Exercise tasks:
1: Repeat the memoir passage word for word, from "On a personal" to "of that textbook.".
2: According to the memoir passage, why did the narrator learn a good deal from Vieta Rimsky-Korsakov?

On a personal note, the woman who was later to become my wife heard that I had gotten a scholarship. We didn’t know each other well then, although we’d studied French together at the University of Sydney. When she heard that I got the scholarship, she wrote to me to ask me about it. She applied for a scholarship too and got one, and that’s how we met. We became very good friends when we did Asian studies together. She emphasized Japanese studies, but then later on she changed to Chinese studies. She has written a textbook on Chinese language. I may mention her a bit later also, because of that textbook.

Anyway, at Canberra, there was a man who was asked to set up Chinese and Asian studies, named Hans Bielenstein. He was a Swedish aristocrat. He did not approve of Fitzgerald, regarding him as rather low-class, who didn’t study the Chinese sources as greatly as he might have done, although he did intensive work on the Bai. Hans Bielenstein’s work was on the Han Dynasty. He wrote extensively on the fall of the Han Dynasty and the Wang Meng interregnum, and then the restoration of the Han Dynasty in 9 AD. I think that was very interesting work. He came up with the view that the reason why was the change in course of the Yellow River. In other words he associated China’s geography and physical environment with its history. I think that’s quite an interesting way of looking at it. There are many people who think that you shouldn’t look at the environment as a mover of history, but other people think the reverse, namely that the physical environment has a big impact on society. Bielenstein was very conservative, and his views about politics were very conservative. He came here to Taiwan, but he wouldn’t have anything to do with the PRC. He thought that was the devil, that it was evil. He went to ColumbiaUniversity and took up a position there.

There was also a woman called Joyce Ackroyd who taught Japanese language. One of the things about Hans Bielenstein was that he taught historical texts. He didn’t teach contemporary language, only historical texts. He didn’t want to study contemporary times, only the past. That’s one view and it’s a view I respect, but my personal view is that we should study both, because Chinese history, as well as history in general, have a lot of impact on the present and that’s why I think it’s useful to understand both. Anyway, Bielenstein began to teach me Chinese, The methodology of language training he used was not very good, so I didn’t actually learn that much from him. But there was a woman called Vieta Rimsky-Korsakov, who was Russian, and a relation of the famous musical composer of the same name. She had lived in China and knew Chinese well. She was also a good teacher, so I learned a good deal from her. Still the emphasis in the course was on the study of China, rather than the language. I regret that in a way, but it was a good beginning.

Item position entries:

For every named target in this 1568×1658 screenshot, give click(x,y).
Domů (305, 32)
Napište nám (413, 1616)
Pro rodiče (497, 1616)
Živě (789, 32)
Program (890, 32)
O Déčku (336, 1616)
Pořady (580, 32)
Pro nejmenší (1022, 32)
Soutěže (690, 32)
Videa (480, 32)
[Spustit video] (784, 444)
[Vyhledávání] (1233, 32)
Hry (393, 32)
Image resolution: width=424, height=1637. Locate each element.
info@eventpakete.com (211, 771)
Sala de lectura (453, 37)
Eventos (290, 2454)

Per-task answers:
1:
On a personal note, the woman who was later to become my wife heard that I had gotten a scholarship. We didn’t know each other well then, although we’d studied French together at the University of Sydney. When she heard that I got the scholarship, she wrote to me to ask me about it. She applied for a scholarship too and got one, and that’s how we met. We became very good friends when we did Asian studies together. She emphasized Japanese studies, but then later on she changed to Chinese studies. She has written a textbook on Chinese language. I may mention her a bit later also, because of that textbook.

2: She had lived in China and knew Chinese well. She was also a good teacher.